--- START ---

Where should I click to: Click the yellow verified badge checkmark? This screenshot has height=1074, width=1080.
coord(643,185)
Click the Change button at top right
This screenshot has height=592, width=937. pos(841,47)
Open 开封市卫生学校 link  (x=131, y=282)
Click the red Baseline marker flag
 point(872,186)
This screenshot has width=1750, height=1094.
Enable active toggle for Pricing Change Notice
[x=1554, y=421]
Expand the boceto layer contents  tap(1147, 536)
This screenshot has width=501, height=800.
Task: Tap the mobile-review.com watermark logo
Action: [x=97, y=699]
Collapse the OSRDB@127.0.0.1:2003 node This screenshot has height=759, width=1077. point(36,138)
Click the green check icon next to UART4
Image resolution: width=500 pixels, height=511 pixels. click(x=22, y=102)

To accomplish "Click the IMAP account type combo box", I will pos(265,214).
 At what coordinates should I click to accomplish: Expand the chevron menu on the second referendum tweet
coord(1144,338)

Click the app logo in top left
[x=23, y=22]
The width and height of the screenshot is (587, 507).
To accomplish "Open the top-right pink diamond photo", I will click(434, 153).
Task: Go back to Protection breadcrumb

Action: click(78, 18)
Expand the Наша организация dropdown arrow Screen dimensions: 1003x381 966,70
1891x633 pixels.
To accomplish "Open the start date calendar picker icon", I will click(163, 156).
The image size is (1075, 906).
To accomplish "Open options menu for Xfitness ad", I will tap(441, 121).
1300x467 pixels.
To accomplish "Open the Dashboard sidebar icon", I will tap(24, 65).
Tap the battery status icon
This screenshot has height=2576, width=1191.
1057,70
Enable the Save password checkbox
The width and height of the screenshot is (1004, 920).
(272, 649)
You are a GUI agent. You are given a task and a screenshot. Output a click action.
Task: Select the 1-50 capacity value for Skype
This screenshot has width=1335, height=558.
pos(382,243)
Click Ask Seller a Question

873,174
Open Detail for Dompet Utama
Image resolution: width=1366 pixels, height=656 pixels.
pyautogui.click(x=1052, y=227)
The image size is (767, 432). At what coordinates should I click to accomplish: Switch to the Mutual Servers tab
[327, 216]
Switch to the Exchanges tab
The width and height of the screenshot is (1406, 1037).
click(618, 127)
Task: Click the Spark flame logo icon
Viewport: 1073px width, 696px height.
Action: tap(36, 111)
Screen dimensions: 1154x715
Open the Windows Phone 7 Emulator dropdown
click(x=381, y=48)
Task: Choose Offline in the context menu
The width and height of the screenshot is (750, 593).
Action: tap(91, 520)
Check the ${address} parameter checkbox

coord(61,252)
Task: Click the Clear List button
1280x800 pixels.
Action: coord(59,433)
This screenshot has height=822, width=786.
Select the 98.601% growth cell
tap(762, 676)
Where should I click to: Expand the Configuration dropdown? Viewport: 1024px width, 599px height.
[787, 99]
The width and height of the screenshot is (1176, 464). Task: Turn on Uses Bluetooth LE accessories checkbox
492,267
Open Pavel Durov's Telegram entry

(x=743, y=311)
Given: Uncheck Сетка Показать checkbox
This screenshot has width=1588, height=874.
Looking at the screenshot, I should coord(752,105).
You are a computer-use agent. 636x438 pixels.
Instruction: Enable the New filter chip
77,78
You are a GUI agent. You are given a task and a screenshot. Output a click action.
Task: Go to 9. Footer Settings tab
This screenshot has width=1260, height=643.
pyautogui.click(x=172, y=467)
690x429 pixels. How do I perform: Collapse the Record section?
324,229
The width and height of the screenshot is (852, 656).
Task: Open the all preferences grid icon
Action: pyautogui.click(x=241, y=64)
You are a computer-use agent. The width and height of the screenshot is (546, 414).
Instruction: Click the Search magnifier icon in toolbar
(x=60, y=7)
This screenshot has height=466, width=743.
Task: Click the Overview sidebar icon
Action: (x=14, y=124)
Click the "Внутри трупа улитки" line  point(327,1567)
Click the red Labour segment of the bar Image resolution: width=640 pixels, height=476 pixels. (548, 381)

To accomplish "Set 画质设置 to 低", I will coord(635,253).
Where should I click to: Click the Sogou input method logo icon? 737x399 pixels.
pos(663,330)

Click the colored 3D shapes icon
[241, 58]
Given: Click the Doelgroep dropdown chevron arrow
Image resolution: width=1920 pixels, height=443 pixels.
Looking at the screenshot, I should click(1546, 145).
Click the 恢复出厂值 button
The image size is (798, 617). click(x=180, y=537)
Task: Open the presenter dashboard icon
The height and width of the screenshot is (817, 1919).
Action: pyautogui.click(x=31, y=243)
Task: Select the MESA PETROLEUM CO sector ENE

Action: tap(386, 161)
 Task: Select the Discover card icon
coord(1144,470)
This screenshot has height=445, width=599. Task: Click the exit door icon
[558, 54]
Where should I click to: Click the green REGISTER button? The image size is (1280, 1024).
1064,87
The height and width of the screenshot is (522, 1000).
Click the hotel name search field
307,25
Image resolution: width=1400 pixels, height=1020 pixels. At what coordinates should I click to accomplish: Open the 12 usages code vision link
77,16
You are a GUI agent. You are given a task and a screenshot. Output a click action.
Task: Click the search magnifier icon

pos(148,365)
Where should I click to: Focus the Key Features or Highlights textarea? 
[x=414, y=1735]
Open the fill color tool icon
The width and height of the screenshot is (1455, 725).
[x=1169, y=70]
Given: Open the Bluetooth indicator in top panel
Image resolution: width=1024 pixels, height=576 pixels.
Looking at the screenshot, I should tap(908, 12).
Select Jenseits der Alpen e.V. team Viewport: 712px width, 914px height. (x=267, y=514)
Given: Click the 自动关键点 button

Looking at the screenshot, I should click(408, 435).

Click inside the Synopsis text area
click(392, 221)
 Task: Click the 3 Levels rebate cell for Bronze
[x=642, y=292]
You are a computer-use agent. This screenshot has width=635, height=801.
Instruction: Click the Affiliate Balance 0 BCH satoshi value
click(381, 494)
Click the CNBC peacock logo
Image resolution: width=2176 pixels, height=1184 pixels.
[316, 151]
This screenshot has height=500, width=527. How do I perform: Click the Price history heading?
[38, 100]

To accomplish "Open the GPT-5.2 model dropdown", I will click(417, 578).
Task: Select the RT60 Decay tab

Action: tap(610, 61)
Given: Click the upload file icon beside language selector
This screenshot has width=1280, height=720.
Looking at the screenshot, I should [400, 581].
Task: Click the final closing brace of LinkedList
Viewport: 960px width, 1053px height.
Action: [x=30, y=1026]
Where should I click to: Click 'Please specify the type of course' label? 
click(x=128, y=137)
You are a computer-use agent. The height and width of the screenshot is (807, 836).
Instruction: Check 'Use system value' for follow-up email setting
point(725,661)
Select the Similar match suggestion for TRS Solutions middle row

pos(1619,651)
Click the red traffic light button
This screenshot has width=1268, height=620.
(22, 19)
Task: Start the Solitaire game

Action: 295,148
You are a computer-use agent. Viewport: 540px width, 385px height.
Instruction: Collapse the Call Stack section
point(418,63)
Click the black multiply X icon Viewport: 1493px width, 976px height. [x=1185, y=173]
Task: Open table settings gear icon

--- END ---

* TASK TO COMPLETE
Leaving every word in place, retype all of the listing.

* TASK RESPONSE
Where should I click to: Click the yellow verified badge checkmark? This screenshot has height=1074, width=1080.
coord(643,185)
Click the Change button at top right
This screenshot has height=592, width=937. pos(841,47)
Open 开封市卫生学校 link  (x=131, y=282)
Click the red Baseline marker flag
 point(872,186)
This screenshot has width=1750, height=1094.
Enable active toggle for Pricing Change Notice
[x=1554, y=421]
Expand the boceto layer contents  tap(1147, 536)
This screenshot has width=501, height=800.
Task: Tap the mobile-review.com watermark logo
Action: [x=97, y=699]
Collapse the OSRDB@127.0.0.1:2003 node This screenshot has height=759, width=1077. point(36,138)
Click the green check icon next to UART4
Image resolution: width=500 pixels, height=511 pixels. click(x=22, y=102)

To accomplish "Click the IMAP account type combo box", I will pos(265,214).
 At what coordinates should I click to accomplish: Expand the chevron menu on the second referendum tweet
coord(1144,338)

Click the app logo in top left
[x=23, y=22]
The width and height of the screenshot is (587, 507).
To accomplish "Open the top-right pink diamond photo", I will click(434, 153).
Task: Go back to Protection breadcrumb

Action: click(78, 18)
Expand the Наша организация dropdown arrow Screen dimensions: 1003x381 966,70
1891x633 pixels.
To accomplish "Open the start date calendar picker icon", I will click(163, 156).
The image size is (1075, 906).
To accomplish "Open options menu for Xfitness ad", I will tap(441, 121).
1300x467 pixels.
To accomplish "Open the Dashboard sidebar icon", I will tap(24, 65).
Tap the battery status icon
This screenshot has height=2576, width=1191.
1057,70
Enable the Save password checkbox
The width and height of the screenshot is (1004, 920).
(272, 649)
You are a GUI agent. You are given a task and a screenshot. Output a click action.
Task: Select the 1-50 capacity value for Skype
This screenshot has width=1335, height=558.
pos(382,243)
Click Ask Seller a Question

873,174
Open Detail for Dompet Utama
Image resolution: width=1366 pixels, height=656 pixels.
pyautogui.click(x=1052, y=227)
The image size is (767, 432). At what coordinates should I click to accomplish: Switch to the Mutual Servers tab
[327, 216]
Switch to the Exchanges tab
The width and height of the screenshot is (1406, 1037).
click(618, 127)
Task: Click the Spark flame logo icon
Viewport: 1073px width, 696px height.
Action: tap(36, 111)
Screen dimensions: 1154x715
Open the Windows Phone 7 Emulator dropdown
click(x=381, y=48)
Task: Choose Offline in the context menu
The width and height of the screenshot is (750, 593).
Action: tap(91, 520)
Check the ${address} parameter checkbox

coord(61,252)
Task: Click the Clear List button
1280x800 pixels.
Action: coord(59,433)
This screenshot has height=822, width=786.
Select the 98.601% growth cell
tap(762, 676)
Where should I click to: Expand the Configuration dropdown? Viewport: 1024px width, 599px height.
[787, 99]
The width and height of the screenshot is (1176, 464). Task: Turn on Uses Bluetooth LE accessories checkbox
492,267
Open Pavel Durov's Telegram entry

(x=743, y=311)
Given: Uncheck Сетка Показать checkbox
This screenshot has width=1588, height=874.
Looking at the screenshot, I should coord(752,105).
You are a computer-use agent. 636x438 pixels.
Instruction: Enable the New filter chip
77,78
You are a GUI agent. You are given a task and a screenshot. Output a click action.
Task: Go to 9. Footer Settings tab
This screenshot has width=1260, height=643.
pyautogui.click(x=172, y=467)
690x429 pixels. How do I perform: Collapse the Record section?
324,229
The width and height of the screenshot is (852, 656).
Task: Open the all preferences grid icon
Action: pyautogui.click(x=241, y=64)
You are a computer-use agent. The width and height of the screenshot is (546, 414).
Instruction: Click the Search magnifier icon in toolbar
(x=60, y=7)
This screenshot has height=466, width=743.
Task: Click the Overview sidebar icon
Action: (x=14, y=124)
Click the "Внутри трупа улитки" line  point(327,1567)
Click the red Labour segment of the bar Image resolution: width=640 pixels, height=476 pixels. (548, 381)

To accomplish "Set 画质设置 to 低", I will coord(635,253).
Where should I click to: Click the Sogou input method logo icon? 737x399 pixels.
pos(663,330)

Click the colored 3D shapes icon
[241, 58]
Given: Click the Doelgroep dropdown chevron arrow
Image resolution: width=1920 pixels, height=443 pixels.
Looking at the screenshot, I should click(1546, 145).
Click the 恢复出厂值 button
The image size is (798, 617). click(x=180, y=537)
Task: Open the presenter dashboard icon
The height and width of the screenshot is (817, 1919).
Action: pyautogui.click(x=31, y=243)
Task: Select the MESA PETROLEUM CO sector ENE

Action: tap(386, 161)
 Task: Select the Discover card icon
coord(1144,470)
This screenshot has height=445, width=599. Task: Click the exit door icon
[558, 54]
Where should I click to: Click the green REGISTER button? The image size is (1280, 1024).
1064,87
The height and width of the screenshot is (522, 1000).
Click the hotel name search field
307,25
Image resolution: width=1400 pixels, height=1020 pixels. At what coordinates should I click to accomplish: Open the 12 usages code vision link
77,16
You are a GUI agent. You are given a task and a screenshot. Output a click action.
Task: Click the search magnifier icon

pos(148,365)
Where should I click to: Focus the Key Features or Highlights textarea? 
[x=414, y=1735]
Open the fill color tool icon
The width and height of the screenshot is (1455, 725).
[x=1169, y=70]
Given: Open the Bluetooth indicator in top panel
Image resolution: width=1024 pixels, height=576 pixels.
Looking at the screenshot, I should tap(908, 12).
Select Jenseits der Alpen e.V. team Viewport: 712px width, 914px height. (x=267, y=514)
Given: Click the 自动关键点 button

Looking at the screenshot, I should click(408, 435).

Click inside the Synopsis text area
click(392, 221)
 Task: Click the 3 Levels rebate cell for Bronze
[x=642, y=292]
You are a computer-use agent. This screenshot has width=635, height=801.
Instruction: Click the Affiliate Balance 0 BCH satoshi value
click(381, 494)
Click the CNBC peacock logo
Image resolution: width=2176 pixels, height=1184 pixels.
[316, 151]
This screenshot has height=500, width=527. How do I perform: Click the Price history heading?
[38, 100]

To accomplish "Open the GPT-5.2 model dropdown", I will click(417, 578).
Task: Select the RT60 Decay tab

Action: tap(610, 61)
Given: Click the upload file icon beside language selector
This screenshot has width=1280, height=720.
Looking at the screenshot, I should [400, 581].
Task: Click the final closing brace of LinkedList
Viewport: 960px width, 1053px height.
Action: [x=30, y=1026]
Where should I click to: Click 'Please specify the type of course' label? 
click(x=128, y=137)
You are a computer-use agent. The height and width of the screenshot is (807, 836).
Instruction: Check 'Use system value' for follow-up email setting
point(725,661)
Select the Similar match suggestion for TRS Solutions middle row

pos(1619,651)
Click the red traffic light button
This screenshot has width=1268, height=620.
(22, 19)
Task: Start the Solitaire game

Action: 295,148
You are a computer-use agent. Viewport: 540px width, 385px height.
Instruction: Collapse the Call Stack section
point(418,63)
Click the black multiply X icon Viewport: 1493px width, 976px height. [x=1185, y=173]
Task: Open table settings gear icon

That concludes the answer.